-------- Data shown

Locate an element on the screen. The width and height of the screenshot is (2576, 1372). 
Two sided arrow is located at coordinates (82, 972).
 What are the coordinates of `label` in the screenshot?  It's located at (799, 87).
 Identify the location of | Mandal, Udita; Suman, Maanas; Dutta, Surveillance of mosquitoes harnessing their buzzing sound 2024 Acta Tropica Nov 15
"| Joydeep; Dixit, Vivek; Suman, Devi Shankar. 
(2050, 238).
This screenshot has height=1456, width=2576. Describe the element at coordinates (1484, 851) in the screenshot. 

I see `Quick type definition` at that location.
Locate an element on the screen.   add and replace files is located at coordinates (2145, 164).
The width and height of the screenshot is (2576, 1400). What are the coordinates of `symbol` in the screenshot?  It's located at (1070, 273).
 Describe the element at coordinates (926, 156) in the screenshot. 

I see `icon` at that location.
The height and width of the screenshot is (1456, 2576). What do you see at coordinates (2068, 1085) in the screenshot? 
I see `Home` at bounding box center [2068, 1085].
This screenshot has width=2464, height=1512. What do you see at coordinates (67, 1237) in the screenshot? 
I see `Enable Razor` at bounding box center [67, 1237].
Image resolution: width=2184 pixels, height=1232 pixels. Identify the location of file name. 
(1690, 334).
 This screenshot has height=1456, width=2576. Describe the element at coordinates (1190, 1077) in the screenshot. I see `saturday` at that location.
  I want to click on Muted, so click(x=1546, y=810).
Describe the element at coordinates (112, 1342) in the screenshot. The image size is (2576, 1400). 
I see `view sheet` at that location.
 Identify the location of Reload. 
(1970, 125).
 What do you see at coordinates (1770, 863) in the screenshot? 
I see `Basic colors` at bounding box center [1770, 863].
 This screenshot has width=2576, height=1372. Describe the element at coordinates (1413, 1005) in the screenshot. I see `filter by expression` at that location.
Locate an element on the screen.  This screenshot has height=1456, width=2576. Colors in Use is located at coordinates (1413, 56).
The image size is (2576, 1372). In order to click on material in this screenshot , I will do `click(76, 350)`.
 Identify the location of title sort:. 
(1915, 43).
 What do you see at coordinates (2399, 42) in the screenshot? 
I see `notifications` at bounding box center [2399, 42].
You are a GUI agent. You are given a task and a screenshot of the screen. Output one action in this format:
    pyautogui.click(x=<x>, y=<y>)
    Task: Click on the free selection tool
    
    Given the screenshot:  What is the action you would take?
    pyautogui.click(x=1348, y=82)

----------------

-- Written exercise --
Can you rewrite all of the records above as a numbered list, leaving out any blank lines?

-- Task solution --
1. Locate an element on the screen. The width and height of the screenshot is (2576, 1372). 
2. Two sided arrow is located at coordinates (82, 972).
3.  What are the coordinates of `label` in the screenshot?  It's located at (799, 87).
4.  Identify the location of | Mandal, Udita; Suman, Maanas; Dutta, Surveillance of mosquitoes harnessing their buzzing sound 2024 Acta Tropica Nov 15
5. "| Joydeep; Dixit, Vivek; Suman, Devi Shankar. 
6. (2050, 238).
7. This screenshot has height=1456, width=2576. Describe the element at coordinates (1484, 851) in the screenshot. 
8. I see `Quick type definition` at that location.
9. Locate an element on the screen.   add and replace files is located at coordinates (2145, 164).
10. The width and height of the screenshot is (2576, 1400). What are the coordinates of `symbol` in the screenshot?  It's located at (1070, 273).
11.  Describe the element at coordinates (926, 156) in the screenshot. 
12. I see `icon` at that location.
13. The height and width of the screenshot is (1456, 2576). What do you see at coordinates (2068, 1085) in the screenshot? 
14. I see `Home` at bounding box center [2068, 1085].
15. This screenshot has width=2464, height=1512. What do you see at coordinates (67, 1237) in the screenshot? 
16. I see `Enable Razor` at bounding box center [67, 1237].
17. Image resolution: width=2184 pixels, height=1232 pixels. Identify the location of file name. 
18. (1690, 334).
19.  This screenshot has height=1456, width=2576. Describe the element at coordinates (1190, 1077) in the screenshot. I see `saturday` at that location.
20.   I want to click on Muted, so click(x=1546, y=810).
21. Describe the element at coordinates (112, 1342) in the screenshot. The image size is (2576, 1400). 
22. I see `view sheet` at that location.
23.  Identify the location of Reload. 
24. (1970, 125).
25.  What do you see at coordinates (1770, 863) in the screenshot? 
26. I see `Basic colors` at bounding box center [1770, 863].
27.  This screenshot has width=2576, height=1372. Describe the element at coordinates (1413, 1005) in the screenshot. I see `filter by expression` at that location.
28. Locate an element on the screen.  This screenshot has height=1456, width=2576. Colors in Use is located at coordinates (1413, 56).
29. The image size is (2576, 1372). In order to click on material in this screenshot , I will do `click(76, 350)`.
30.  Identify the location of title sort:. 
31. (1915, 43).
32.  What do you see at coordinates (2399, 42) in the screenshot? 
33. I see `notifications` at bounding box center [2399, 42].
34. You are a GUI agent. You are given a task and a screenshot of the screen. Output one action in this format:
35.     pyautogui.click(x=<x>, y=<y>)
36.     Task: Click on the free selection tool
37.     Given the screenshot:  What is the action you would take?
38.     pyautogui.click(x=1348, y=82)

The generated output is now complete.